**Testo del documento:**
++++

C’è un tipo che ha origini polacche, e il suo cognome sembra lì apposta a certificarlo.
A 23 anni, sebbene già forte di una laurea in economia, dalla fredda Chicago parte in direzione California, università di Los Angeles, per un master in cinematografia. Mette pure su un piccolo complesso con i suoi due fratelli, anche loro trasferitisi in California. Rick and the ravens, si chiamano. Lui, suona le tastiere.
Cristo santo, che roba devono essere stati gli anni sessanta.
Perché siamo nel 1962, e certe storie, puoi starne certo, in un’altra epoca, non sarebbero nemmeno esistite.

++++

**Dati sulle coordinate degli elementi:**
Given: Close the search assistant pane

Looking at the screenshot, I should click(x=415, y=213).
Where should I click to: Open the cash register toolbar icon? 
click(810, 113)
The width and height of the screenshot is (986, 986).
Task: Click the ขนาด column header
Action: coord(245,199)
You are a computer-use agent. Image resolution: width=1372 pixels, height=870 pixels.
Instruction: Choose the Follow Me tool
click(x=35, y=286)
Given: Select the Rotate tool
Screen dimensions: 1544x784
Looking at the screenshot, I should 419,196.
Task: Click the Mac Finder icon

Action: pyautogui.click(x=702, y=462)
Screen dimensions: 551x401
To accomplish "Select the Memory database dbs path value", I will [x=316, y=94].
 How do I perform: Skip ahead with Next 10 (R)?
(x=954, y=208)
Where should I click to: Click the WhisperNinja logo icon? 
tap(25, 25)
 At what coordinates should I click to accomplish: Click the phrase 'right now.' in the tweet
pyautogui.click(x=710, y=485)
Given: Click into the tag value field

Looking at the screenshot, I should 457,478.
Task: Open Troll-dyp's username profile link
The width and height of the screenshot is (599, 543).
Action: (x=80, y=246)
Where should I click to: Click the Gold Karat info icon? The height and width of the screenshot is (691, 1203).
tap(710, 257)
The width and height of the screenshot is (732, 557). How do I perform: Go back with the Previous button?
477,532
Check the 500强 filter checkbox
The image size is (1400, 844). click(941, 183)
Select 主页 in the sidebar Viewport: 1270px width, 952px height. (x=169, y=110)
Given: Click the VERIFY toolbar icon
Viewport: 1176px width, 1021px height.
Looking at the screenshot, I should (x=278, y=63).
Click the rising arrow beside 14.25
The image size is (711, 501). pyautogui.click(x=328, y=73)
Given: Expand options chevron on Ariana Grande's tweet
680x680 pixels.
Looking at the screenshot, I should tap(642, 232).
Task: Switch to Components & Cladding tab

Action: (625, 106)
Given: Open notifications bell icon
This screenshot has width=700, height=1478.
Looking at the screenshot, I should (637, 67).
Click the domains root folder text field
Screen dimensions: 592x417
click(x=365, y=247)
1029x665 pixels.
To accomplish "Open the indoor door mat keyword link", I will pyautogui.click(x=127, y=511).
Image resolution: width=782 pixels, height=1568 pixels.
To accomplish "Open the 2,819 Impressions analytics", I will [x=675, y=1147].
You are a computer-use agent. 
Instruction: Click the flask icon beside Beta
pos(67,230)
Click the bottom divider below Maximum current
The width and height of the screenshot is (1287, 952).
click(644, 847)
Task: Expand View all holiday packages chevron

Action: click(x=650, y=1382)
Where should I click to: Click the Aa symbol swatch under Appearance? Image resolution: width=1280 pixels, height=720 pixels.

++++

Prosegui il racconto sul ragazzo di origini polacche partito da Chicago per la California, riprendendo dopo l'ultima frase riportata.

Tipo quando nel 1964, a Los Angeles arriva la famiglia di un ammiraglio in servizio presso la Marina degli Stati Uniti. Il figlio è interessante, diciamo. Irrequieto, istrione, brillante. Prova con un corso di cinematografia, guarda a volte i casi della vita, e incontra quel polacco là.
O tipo quando l’anno dopo, a un corso di meditazione trascendentale – esatto – il ribelle ed il polacco conoscono un chitarrista appassionato di rhythm and blues e musica indiana – esatto – e un batterista con background classico imposto dalle lezioni al pianoforte e una vena jazz mai sopita del tutto.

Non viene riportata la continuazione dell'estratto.